R. v. W.H., 2013 SCC 22 is an important case making clear that review for unreasonable verdict is very limited. In effect the only time a decision will be set aside as unreasonable is if “judicial fact-finding precludes the conclusion reached by the jury”. The Court holds:
 A person convicted of an indictable offence has broad avenues of appeal. There is a right of appeal on any question of law alone and an appeal by leave of the court on questions of fact or mixed law and fact or on “any ground of appeal . . . that appears to the court of appeal to be a sufficient ground of appeal”: Criminal Code, R.S.C. 1985, c. C-46, s. 675(1)(a). However, as broad as the access to appellate review is, a court of appeal may only overturn a conviction on three grounds: that the verdict is unreasonable or cannot be supported by the evidence, that there was an error of law at trial or that there was a miscarriage of justice: s. 686(1)(a) of the Code. This appeal concerns only the first of these grounds (s. 686(1)(a)(i)).
 A verdict is unreasonable or cannot be supported by the evidence if it is one that a properly instructed jury acting judicially could not reasonably have rendered: R. v. Yebes,  2 S.C.R. 168 at p. 185; R. v. Biniaris, 2000 SCC 15,  1 S.C.R. 381 at para. 36. While the same test was traditionally applied to verdicts by both juries and trial judges, the more recent jurisprudence from the Court has expanded somewhat the scope of review for unreasonableness in the case of verdicts reached by trial judges: R. v. Beaudry, 2007 SCC 5,  1 S.C.R. 190; R. v. Sinclair, 2011 SCC 40,  3 S.C.R. 3. This development recognizes a practical distinction between reasonableness review of a trial judge’s verdict and of a jury verdict: judges, unlike juries, give reasons for their findings which the appellate court may review and consider as part of its reasonableness analysis. However, this expanded reasonableness review of verdicts entered by trial judges does not apply to reasonableness review of a jury verdict.
 Appellate review of a jury’s verdict of guilt must be conducted within two well-established boundaries. On one hand, the reviewing court must give due weight to the advantages of the jury as the trier of fact who was present throughout the trial and saw and heard the evidence as it unfolded. The reviewing court must not act as a “13th juror” or simply give effect to vague unease or lurking doubt based on its own review of the written record or find that a verdict is unreasonable simply because the reviewing court has a reasonable doubt based on its review of the record.
 On the other hand, however, the review cannot be limited to assessing the sufficiency of the evidence. A positive answer to the question of whether there is some evidence which, if believed, supports the conviction does not exhaust the role of the reviewing court. Rather, the court is required “to review, analyse and, within the limits of appellate disadvantage, weigh the evidence” (Biniaris, at para. 36) and consider through the lens of judicial experience, whether “judicial fact-finding precludes the conclusion reached by the jury”: para. 39 (emphasis added). Thus, in deciding whether the verdict is one which a properly instructed jury acting judicially could reasonably have rendered, the reviewing court must ask not only whether there is evidence in the record to support the verdict, but also whether the jury’s conclusion conflicts with the bulk of judicial experience: Biniaris, at para. 40.

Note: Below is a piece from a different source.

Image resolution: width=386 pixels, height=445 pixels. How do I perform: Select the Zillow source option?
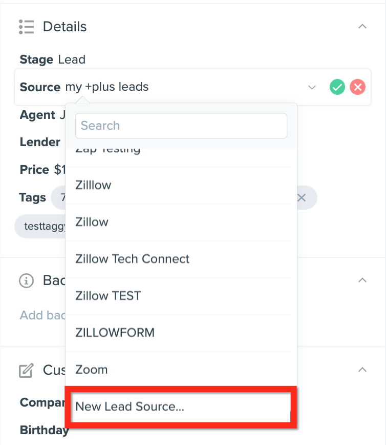coord(181,222)
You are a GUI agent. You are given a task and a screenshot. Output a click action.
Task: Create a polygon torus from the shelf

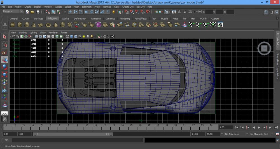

 While it is not possible to catalogue exhaustively the sorts of cases in which accumulated judicial experience may suggest that a jury’s verdict is unreasonable, a number of examples may be offered. Circumstances in which a special caution to the jury is necessary about a certain witness or a certain type of evidence are reflective of accumulated judicial experience and may well factor into an appellate court’s review for reasonableness. Some examples include the evidence of jailhouse informants and accomplices, and eyewitness identification evidence. Other circumstances that generally do not require, as a matter of law, any particular warning to the jury may nonetheless, in light of accumulated judicial experience, contribute to a conclusion of an unreasonable verdict, for example the risks of accepting bizarre allegations of a sexual nature and the risk of prejudice in relation to psychiatric defences: Biniaris, at para. 41. What all of these examples have in common is that accumulated judicial experience has demonstrated that they constitute an explicit and precise circumstance that creates a risk of an unjust conviction.
 Perhaps the most useful articulations of the test for present purposes are those found in Biniaris and Burke. In the former case, Arbour J. put it this way: “. . . the unreasonableness . . . of the verdict would be apparent to the legally trained reviewer when, in all the circumstances of a given case, judicial fact-finding precludes the conclusion reached by the jury”: para. 39 (emphasis added). In the latter, Sopinka J. concluded that a verdict based on credibility assessment is unreasonable if “the trial court’s assessments of credibility cannot be supported on any reasonable view of the evidence”: para. 7 (emphasis added). While appellate review for unreasonableness of guilty verdicts is a powerful safeguard against wrongful convictions, it is also one that must be exercised with great deference to the fact-finding role of the jury. Trial by jury must not become trial by appellate court on the written record.